The FBI used a controversial foreign surveillance authority in 2020 to investigate whether protesters involved in the Black Lives Matter movement had ties to terrorists, according to two reports declassified Friday.
The revelation that the FBI used these authorities comes amid a tough debate on Capitol Hill on whether to reauthorize the surveillance tool — Section 702 of the Foreign Intelligence Surveillance Act — before it expires at the end of the year, and is likely to make the push for renewal more difficult.
According to a newly declassified memorandum order from the Foreign Intelligence Surveillance Court released by the Office of the Director of National Intelligence, issued more than a year ago, the FBI ran a “batch query” related to 133 individuals “arrested in connection with civil unrest and protests” between May 30 and June 18 of 2020.
The analysts ran these names through information gathered using authorities from Section 702, which allows the intelligence community to surveil electronic communications by foreign individuals located outside the United States for national security purposes. But the data collected also includes information about Americans on the other end of emails or other communications.
Whether to renew Section 702 has been a heated debate on Capitol Hill this year, with members of Congress on both sides of the aisle raising repeated concerns about the FBI and other agencies exceeding their authority and violating the privacy rights of Americans.
The federal government has argued that Section 702 is vital to national security, and noted that it has been used to stop terrorists and cyberattacks, among other planned incidents.
The memorandum noted that the FBI believed the queries on those arrested in connection to the Black Lives Matter protests were “reasonably likely to retrieve evidence of a crime simply because they pertained to persons who had been arrested.”
“The query was run to determine whether the FBI had ‘any counter-terrorism derogatory information on the arrestees,’ but without ‘any specific potential connections to terrorist related activity’ known to those who conducted the queries,” the FISC memorandum reads.
When asked about why this occurred, a senior FBI official told reporters on a call Friday that the query was conducted due to a “lack of understanding on the part of the person who ran it, and that person received remedial training as well.”
The latest reports covered multiple instances of what the FISC deemed to be the intelligence community misusing FISA Section 702 authorities, and was based on data from 2020 and 2021, prior to a series of overhauls being made by the FBI on how that authority is used. These included FBI Director Christopher Wray accepting and implementing almost a dozen recommendations from an internal auditing office to improve compliance.
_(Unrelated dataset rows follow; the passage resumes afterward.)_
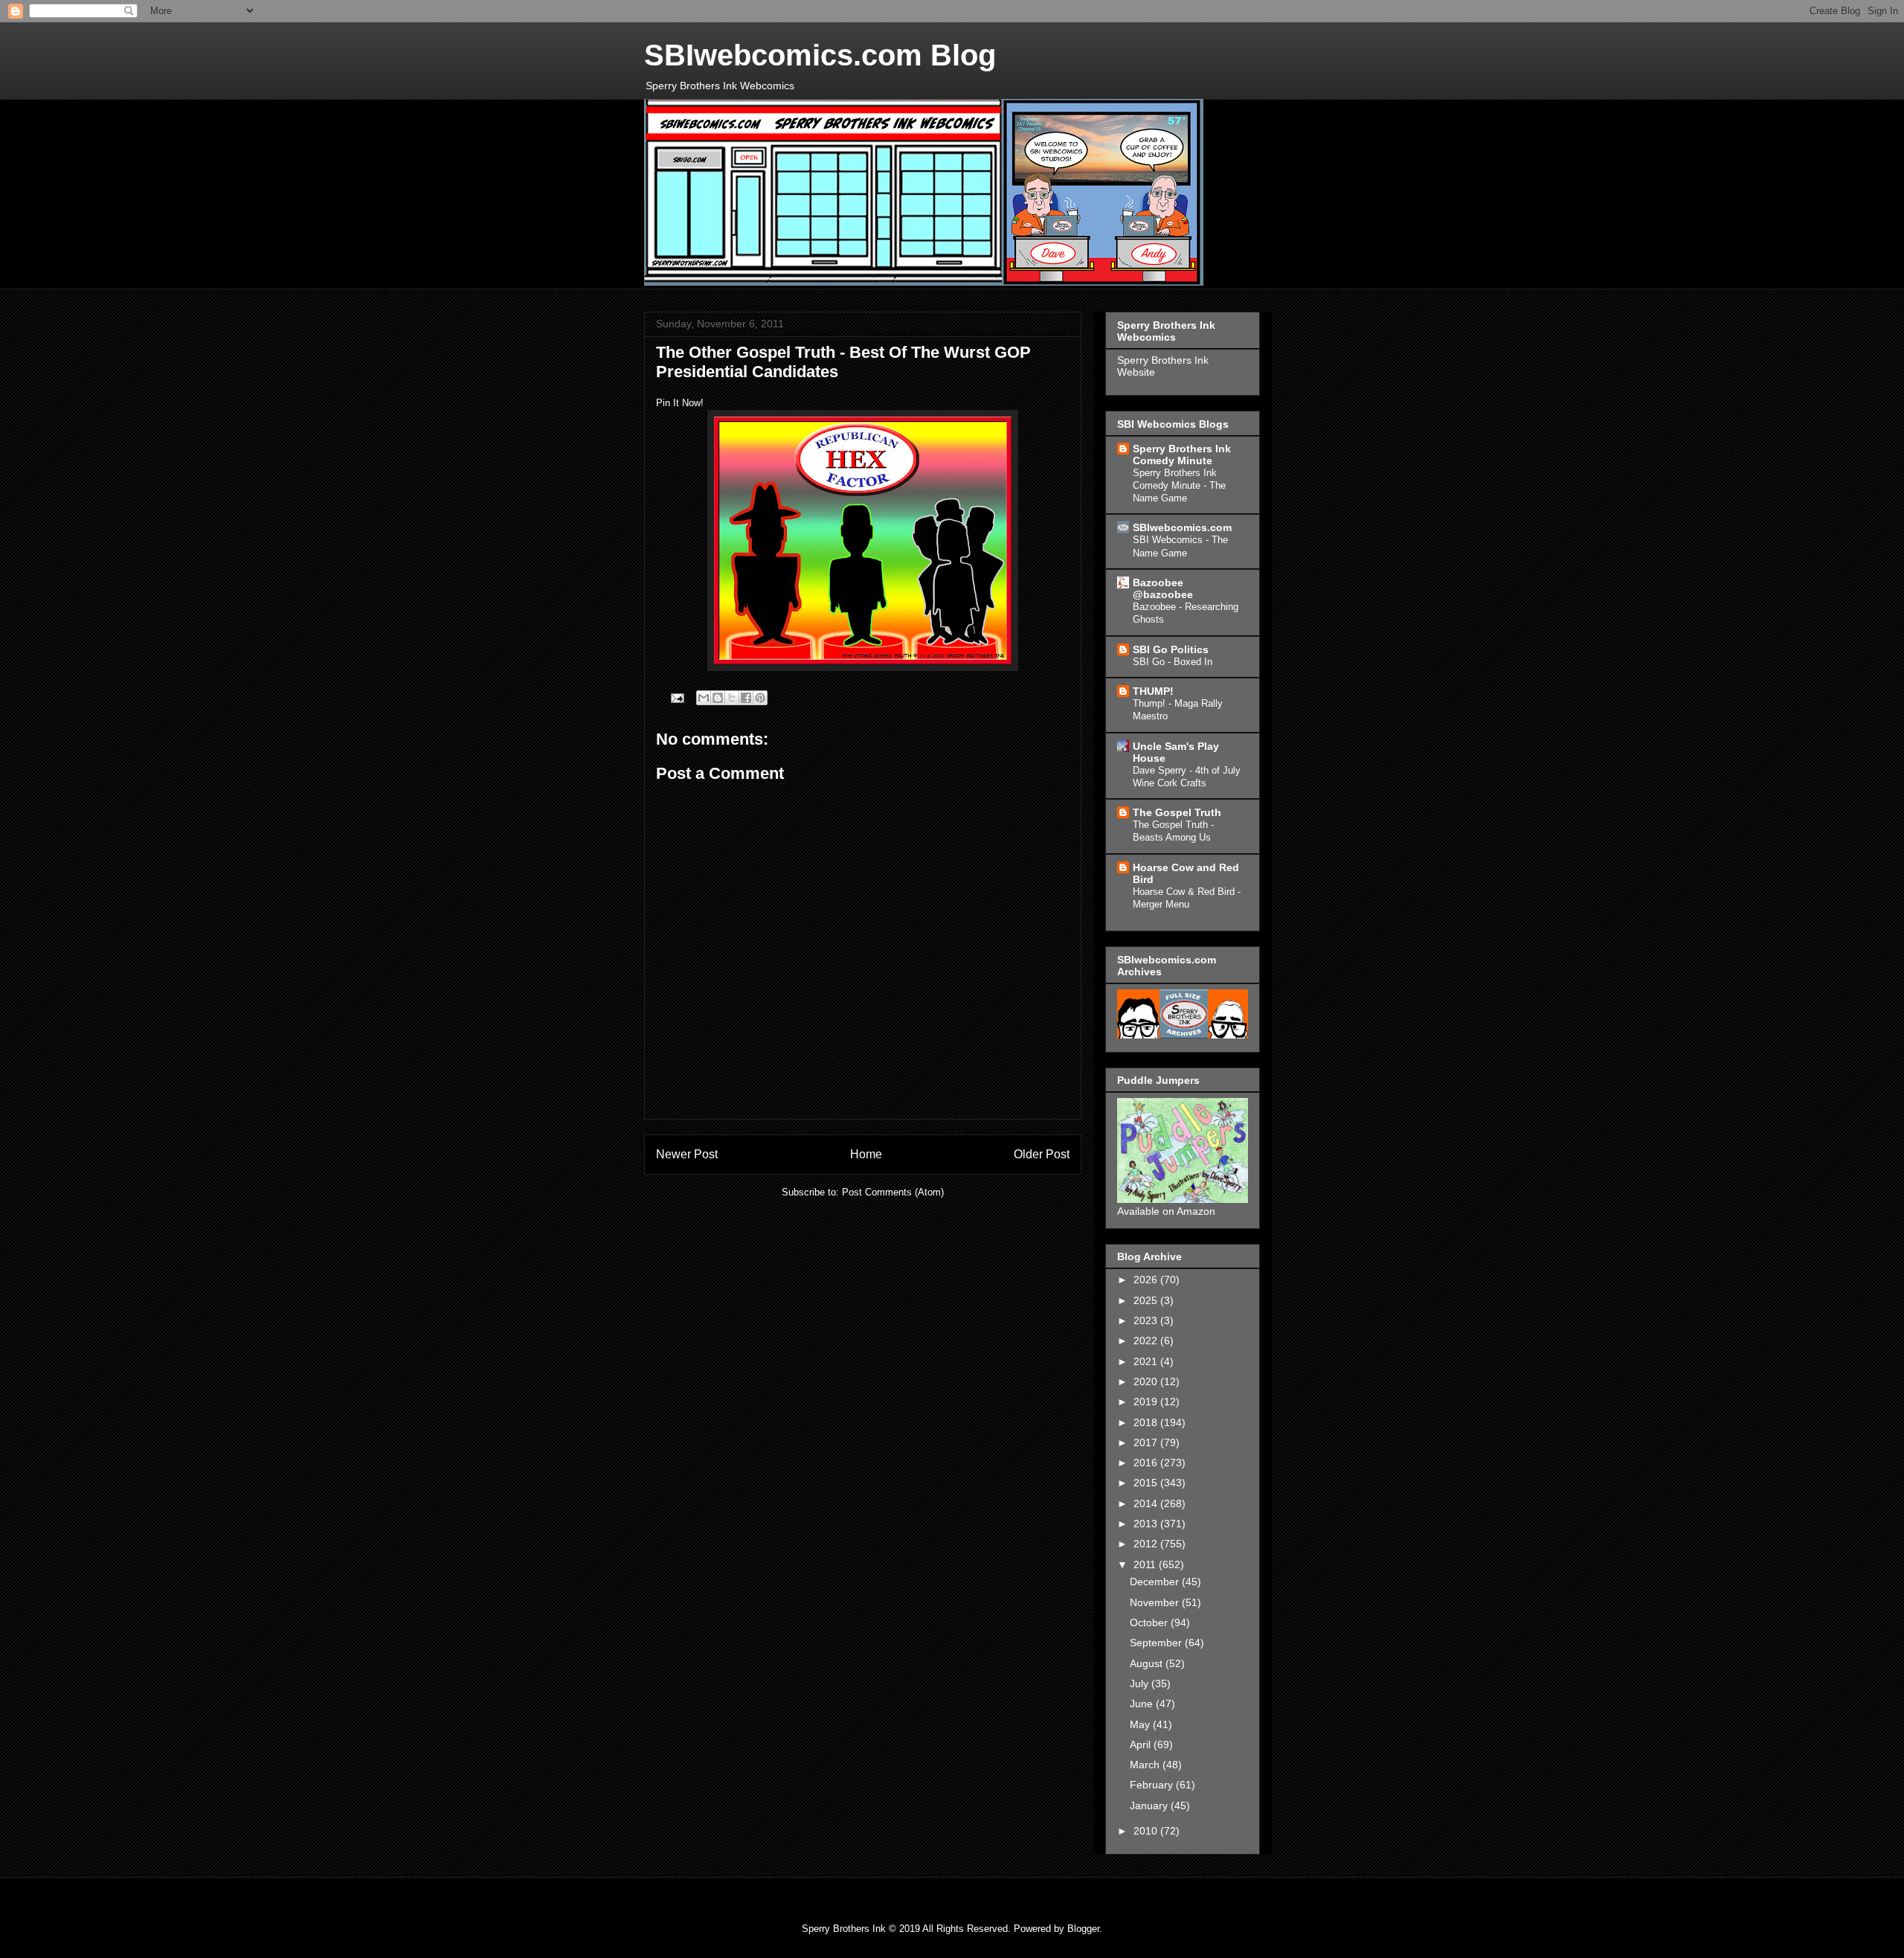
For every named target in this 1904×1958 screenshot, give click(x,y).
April (1142, 1744)
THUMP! (1153, 691)
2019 (1146, 1401)
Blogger (1083, 1928)
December (1156, 1582)
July (1140, 1683)
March (1146, 1765)
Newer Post (687, 1154)
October (1150, 1622)
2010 (1146, 1831)
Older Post (1042, 1154)
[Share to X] (731, 697)
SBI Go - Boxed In (1172, 661)
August (1147, 1663)
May (1141, 1724)
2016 (1146, 1462)
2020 (1146, 1381)
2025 (1146, 1300)
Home (866, 1154)
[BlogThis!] (717, 697)
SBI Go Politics (1171, 649)
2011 (1146, 1564)
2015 (1146, 1483)
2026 (1146, 1279)
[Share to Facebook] (746, 697)
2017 (1146, 1442)
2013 (1146, 1524)
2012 (1146, 1544)
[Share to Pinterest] (760, 697)
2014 (1146, 1503)
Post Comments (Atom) (893, 1192)
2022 (1146, 1340)
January (1150, 1805)
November (1156, 1602)
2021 (1146, 1361)
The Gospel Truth (1177, 812)
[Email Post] (676, 697)
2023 (1146, 1320)
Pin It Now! (680, 402)
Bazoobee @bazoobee (1163, 588)
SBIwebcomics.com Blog (820, 55)
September (1157, 1643)
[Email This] (703, 697)
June (1143, 1704)
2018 (1146, 1422)
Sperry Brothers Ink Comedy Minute (1182, 454)
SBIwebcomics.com (1182, 527)
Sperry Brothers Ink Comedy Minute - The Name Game (1179, 485)
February (1153, 1785)
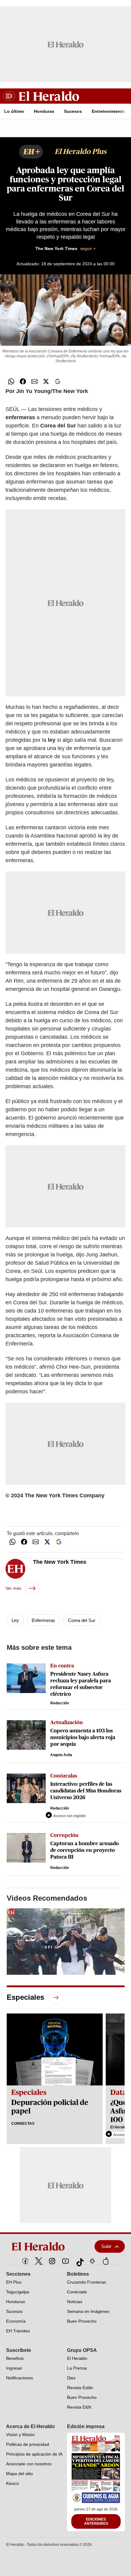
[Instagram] (52, 2261)
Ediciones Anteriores (96, 2521)
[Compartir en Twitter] (46, 381)
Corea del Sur (81, 1620)
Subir (106, 2246)
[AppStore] (105, 2261)
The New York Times (65, 248)
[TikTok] (79, 2261)
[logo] (44, 2246)
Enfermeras (43, 1620)
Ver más (13, 1588)
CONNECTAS (22, 2123)
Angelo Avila (61, 1755)
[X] (38, 2261)
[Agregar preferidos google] (57, 381)
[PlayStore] (92, 2261)
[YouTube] (65, 2261)
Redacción (59, 1703)
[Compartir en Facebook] (23, 381)
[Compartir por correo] (34, 381)
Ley (15, 1620)
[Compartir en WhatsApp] (11, 381)
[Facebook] (25, 2261)
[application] (66, 1941)
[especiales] (56, 1997)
The FBI published an audit earlier this month showing a decrease in misuse of FISA Section 702 authorities.
The court records indicated that the FBI used FISA data to run a query of 19,000 donors involved in a congressional campaign in 2020. A senior DOJ official said that the candidate involved was not elected to Congress, and that they were running against an incumbent. This revelation comes months after it was revealed that Section 702 was used to look into Rep. Darin LaHood (R-Ill.).
The investigation into the Jan. 6, 2021 attack on the Capitol also used FISA data to understand if foreign influence was involved in the attack, the court documents revealed.
Rebecca Richards, chief of ODNI’s Civil Liberties, Privacy and Transparency Office, told reporters that classified versions of the opinions were provided to Congress last year.
House Intelligence Committee ranking member Jim Himes (D-Conn.) said in a statement Friday that the FISC opinion “provides further evidence that a bipartisan reauthorization of FISA Section 702 must include robust measures to ensure that FBI employees conduct searches of the Bureau’s Section 702 databases in a rigorous and responsible way.”
Spokespersons for House Intelligence Chair Mike Turner (R-Ohio) and leaders of the Senate Intelligence Committee did not respond to requests for comment.
— Jordain Carney contributed to this report.